1.4 Reasonable and Attainable Goals for Software Measurement

A child must learn to crawl before he walks. He must learn to walk before he runs. So it will be for an incipient software measurement program. We must learn to crawl first. At the outset, the complexity of the measurement problem space appears astonishingly large. There are many products, such as requirements, design, and code. Each of these products was produced by a process, in a development environment, by people. It is very difficult to measure a software process. This is not a good place to start. It is very dangerous to measure people. This measurement data is so easily misused. Until we have gained some real sophistication in measuring people and process, we will have little success in trying to measure aspects of the software development environment.

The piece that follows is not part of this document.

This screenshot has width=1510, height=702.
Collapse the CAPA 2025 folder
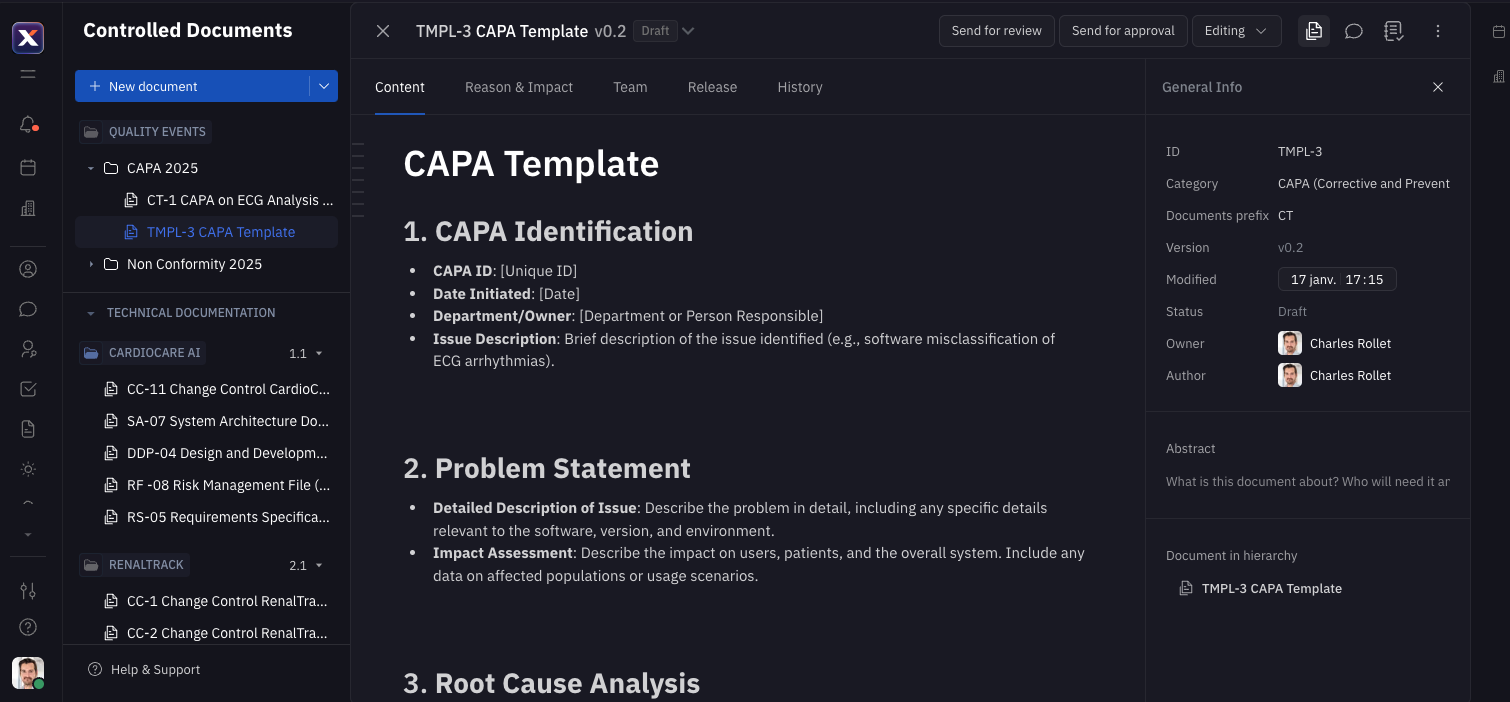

Our objective is not to do software measurement. We must learn to a build reliable software measurement process based on valid software measurement tools. If we try to do too much too soon, we will likely fail. Basically, software engineering measurement is not a resource issue; it is a commitment issue. We are going to build a measurement process that will generate great volumes of data. These data must be converted to information that can be used in the software development decision-making process. The principle is a simple one. Even a small amount of measurement data that can be converted to useful information is better than large volumes of measurement data that have little or no information value. We must begin with simple tools and focus most of our attention on the measurement and management processes. We must remember that we learned how to measure distances in the first grade with a very crude ruler. Our teachers did not give us micrometers to learn measurement. Ultimately, we learned that our rulers could be used to quantify size attributes of the objects in our environment. These rulers, in fact, had utility beyond their obvious use as bludgeons that we could use on our classmates.

A very simple rule for the software engineering measurement process is that we must learn to walk before we run. Let us work out a very simple process to begin a measurement program within our software development organization.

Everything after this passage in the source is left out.